_Ćwiczenie a_: Ile postów ma na koncie Igor Gorelord według fragmentu tekstu poniżej?

_Fragment tekstu_:
━━━━━━━━━━━━━━━━━━━━
Skocz do zawartości

Igor Gorelord

Members
  • Postów

    65
  • Dołączył

  • Ostatnia wizyta

  • Wygrane w rankingu

    2

Treść opublikowana przez Igor Gorelord

  1. A to ciekawe.. Osobiście doprowadzałem tylko na minute do wrzenia i schładzanie. Z chęcią poczytam coś więcej jak masz na ten temat.
  2. O to to. Myślałem o tych samych, ewentualnie FM13 i polecieć na max 18 stopni, albo te co mówisz i na 15-16 i potrzymać ciut dłużej bo mają dobre opinie i dają radę pracować w smole.
━━━━━━━━━━━━━━━━━━━━
_Ćwiczenie b_: Przepisz dokładnie, wiersz po wierszu, wszystkie rekordy znajdujące się poniżej, pomijając obrazy.

_Dane do zadania_:
━━━━━━━━━━━━━━━━━━━━
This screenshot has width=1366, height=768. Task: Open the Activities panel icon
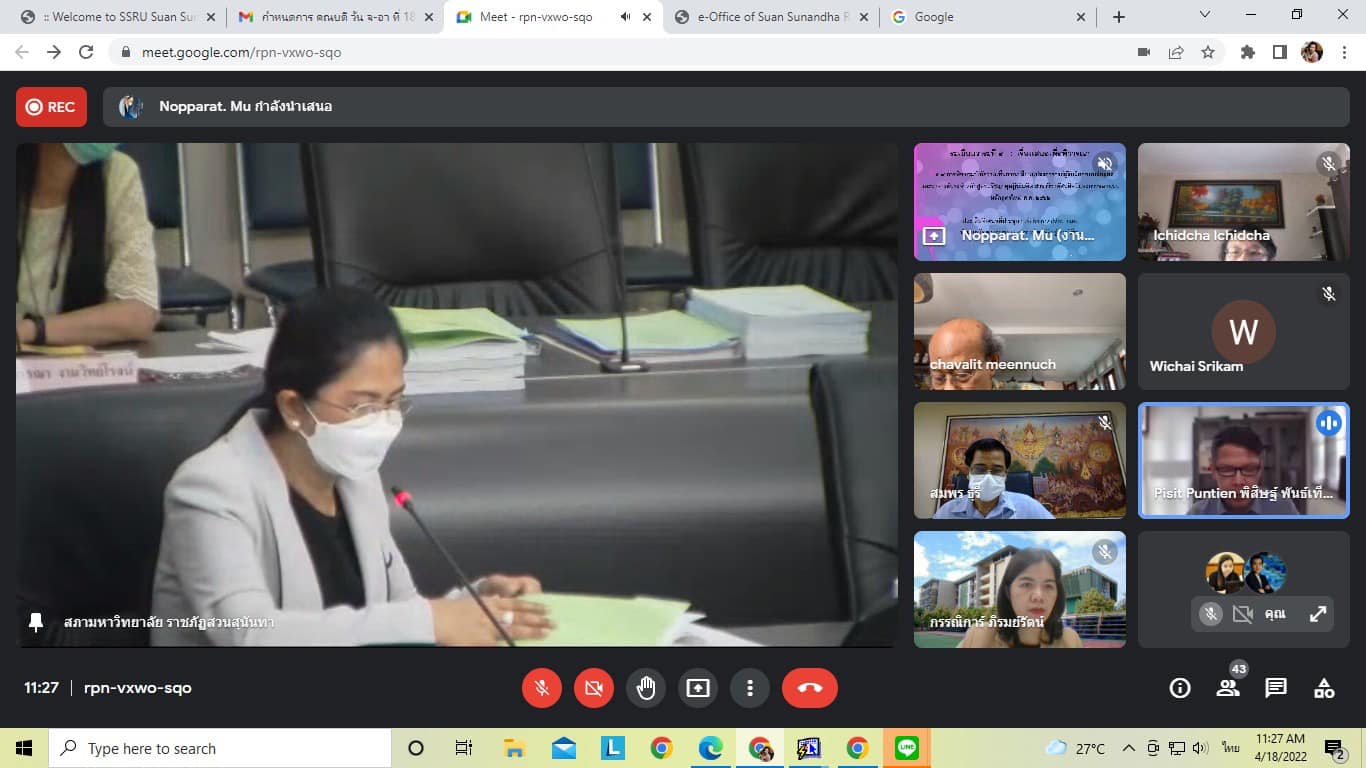[1324, 688]
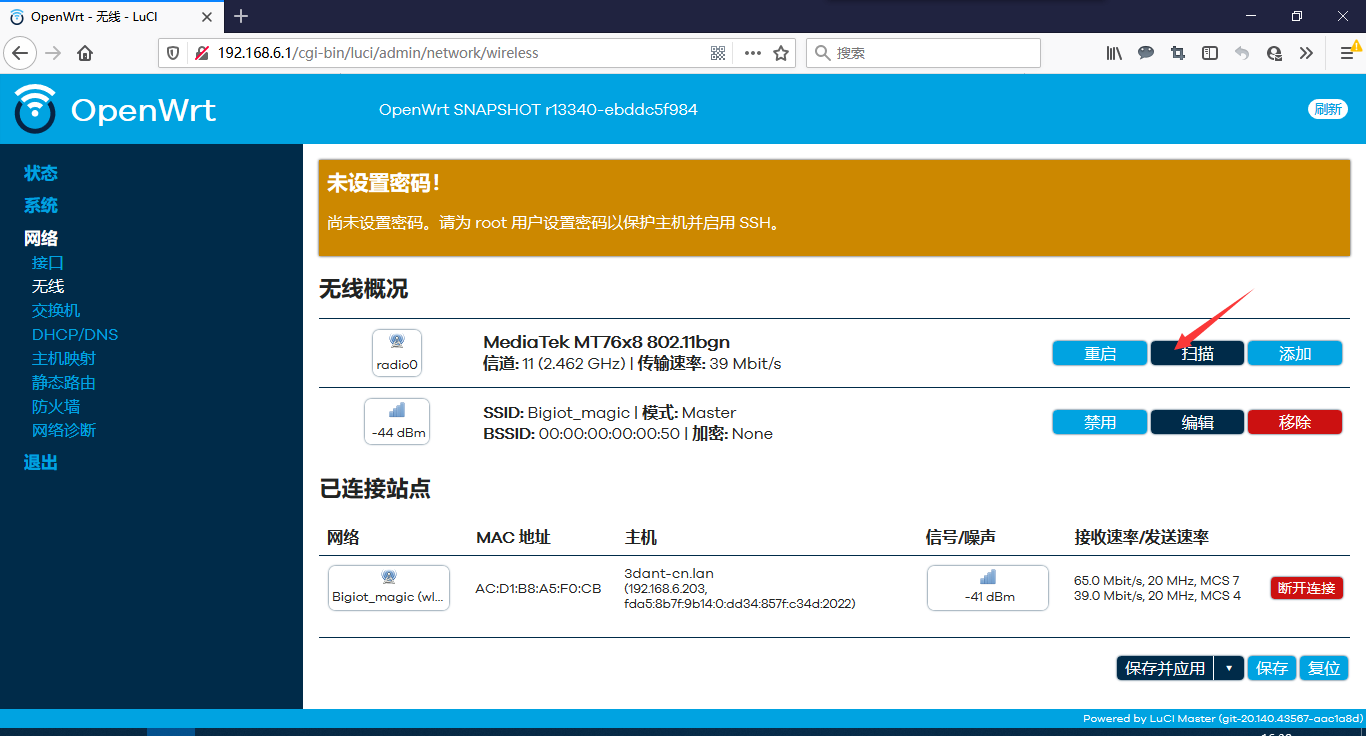Click the radio0 device icon badge
Screen dimensions: 1366x736
[x=397, y=353]
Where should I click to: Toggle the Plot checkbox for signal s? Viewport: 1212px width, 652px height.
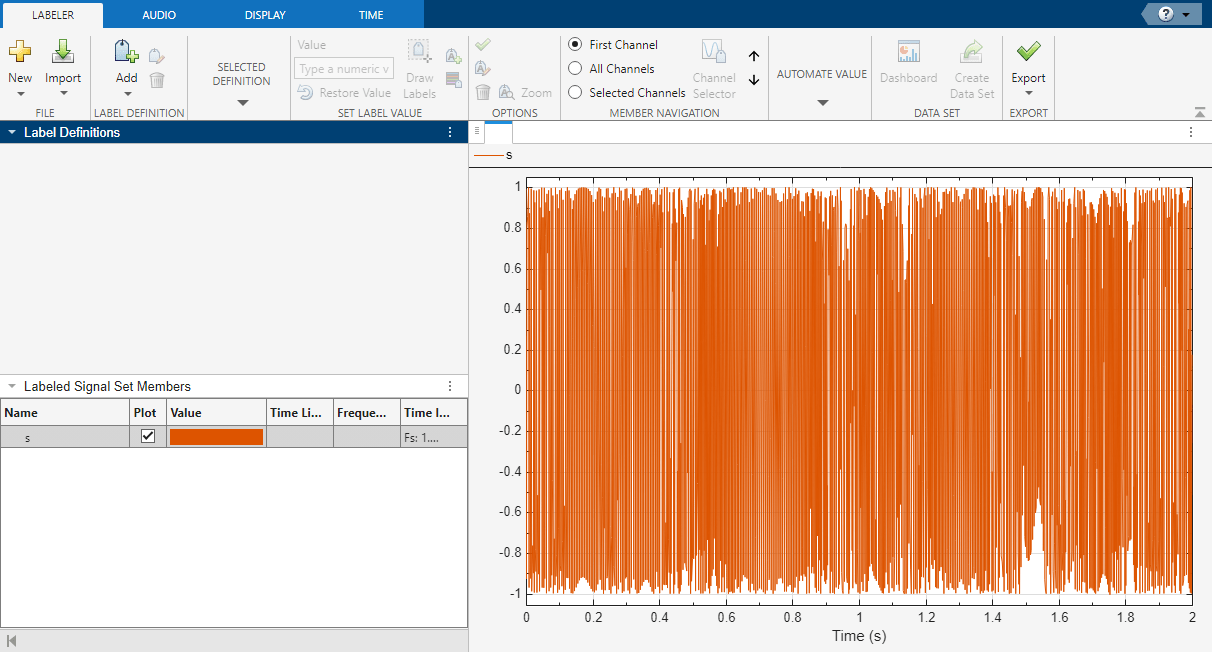pyautogui.click(x=146, y=436)
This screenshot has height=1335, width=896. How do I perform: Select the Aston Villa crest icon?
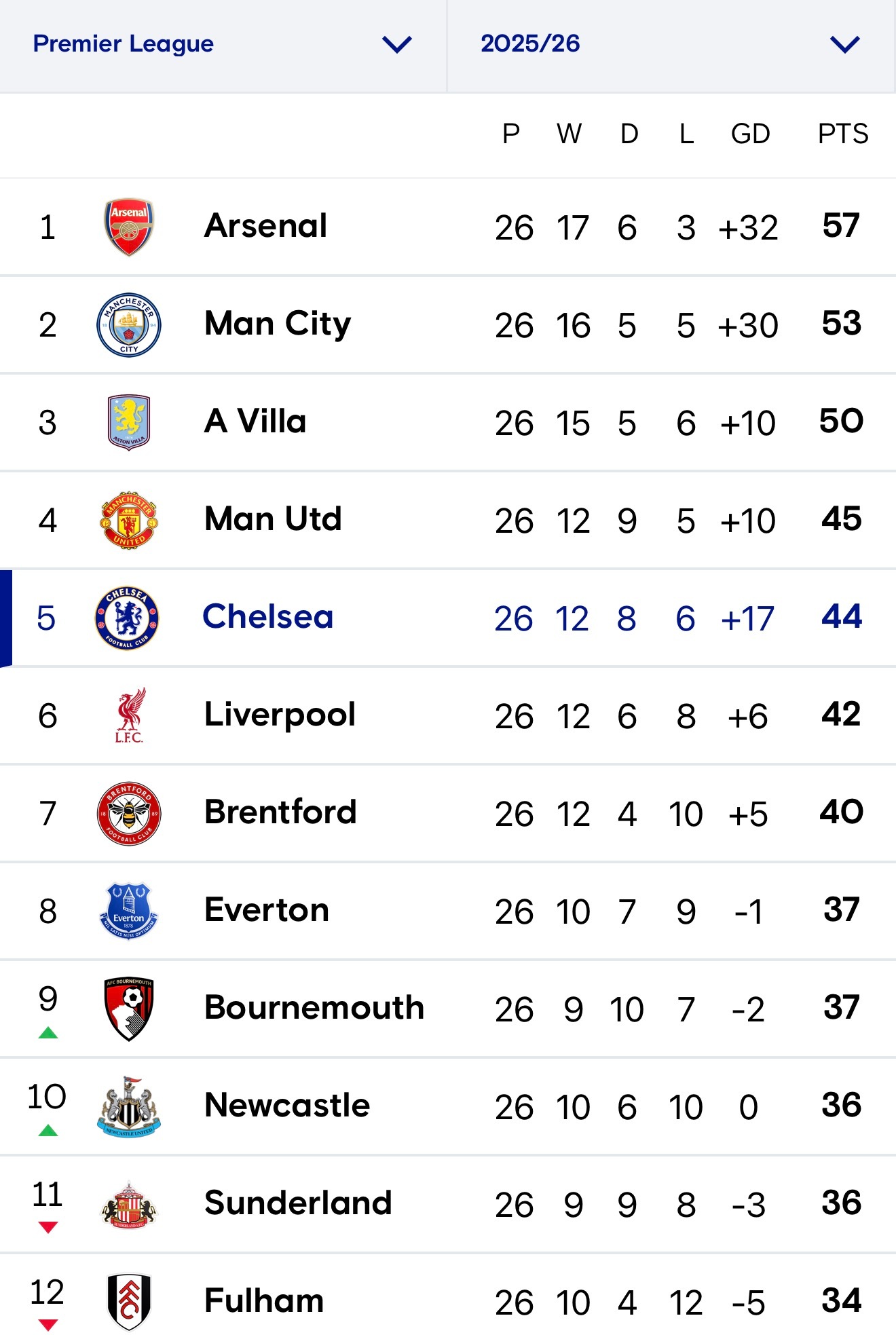point(129,422)
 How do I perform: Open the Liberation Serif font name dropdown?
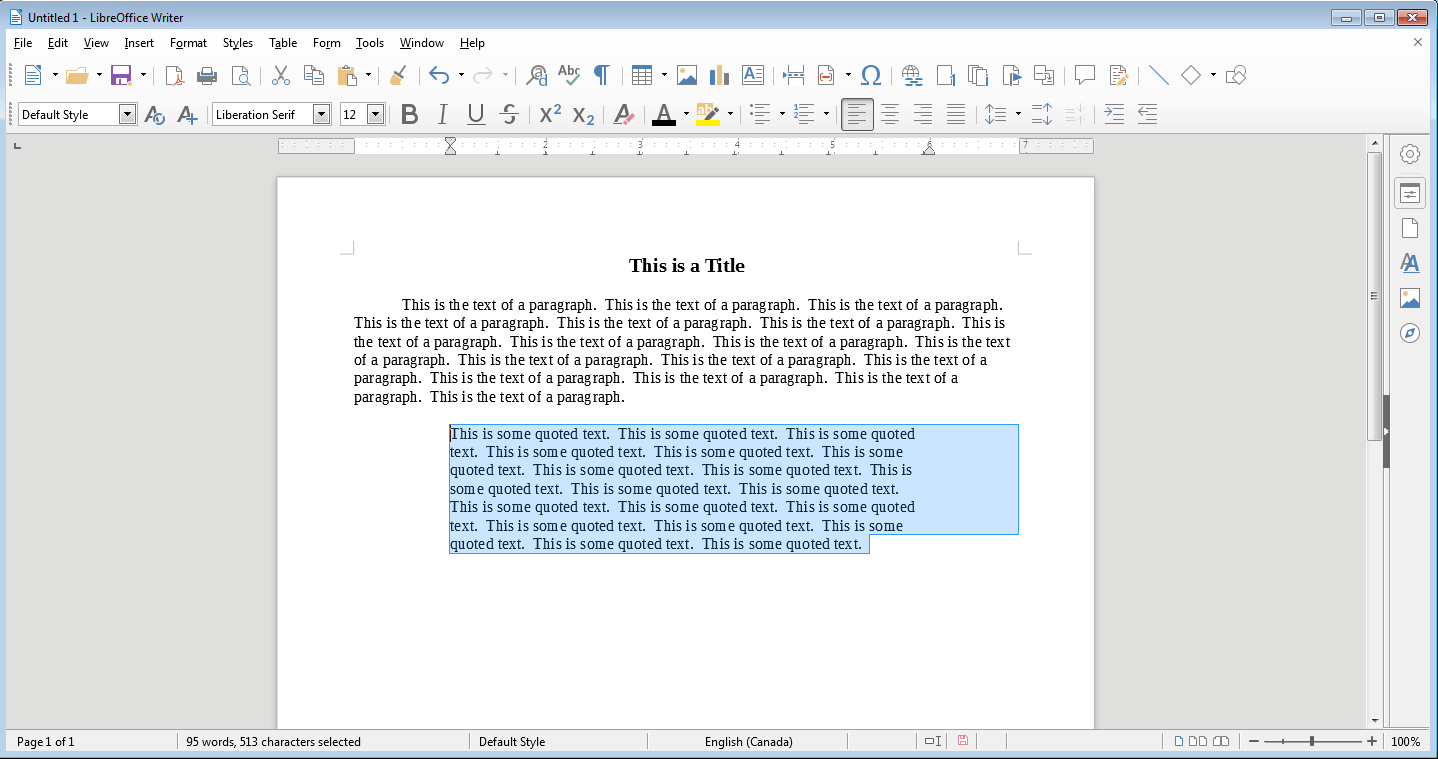321,114
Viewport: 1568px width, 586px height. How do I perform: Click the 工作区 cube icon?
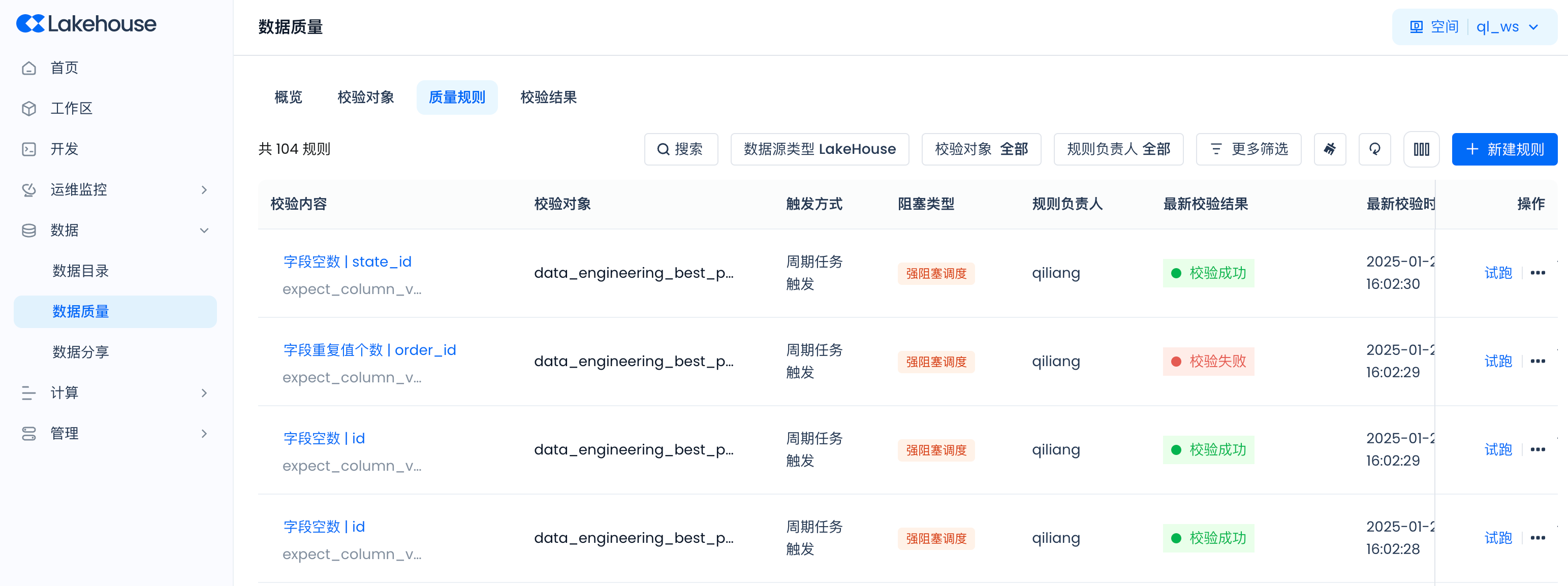28,108
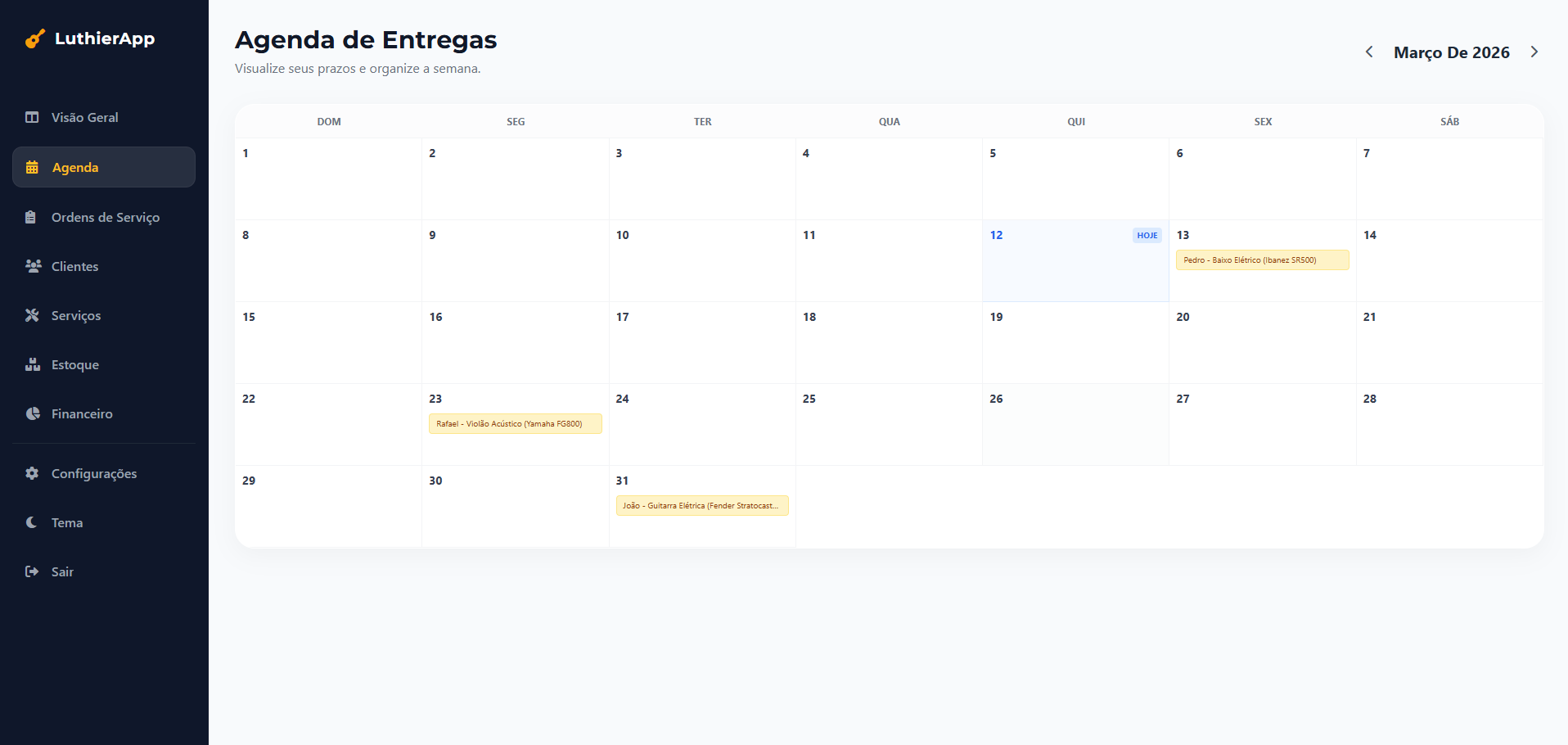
━━━━━━━━━━━━━━━━━━━━
_Odpowiedź a_: 65 postów.

_Odpowiedź b_:
This screenshot has width=1366, height=768. Task: Open the Activities panel icon
[1324, 688]
Click the radio0 device icon badge
Screen dimensions: 1366x736
[x=397, y=353]
Where should I click to: Toggle the Plot checkbox for signal s? Viewport: 1212px width, 652px height.
pyautogui.click(x=146, y=436)
This screenshot has height=1335, width=896. How do I perform: Select the Aston Villa crest icon?
point(129,422)
 How do I perform: Open the Liberation Serif font name dropdown?
321,114
Viewport: 1568px width, 586px height. How do I perform: Click the 工作区 cube icon?
28,108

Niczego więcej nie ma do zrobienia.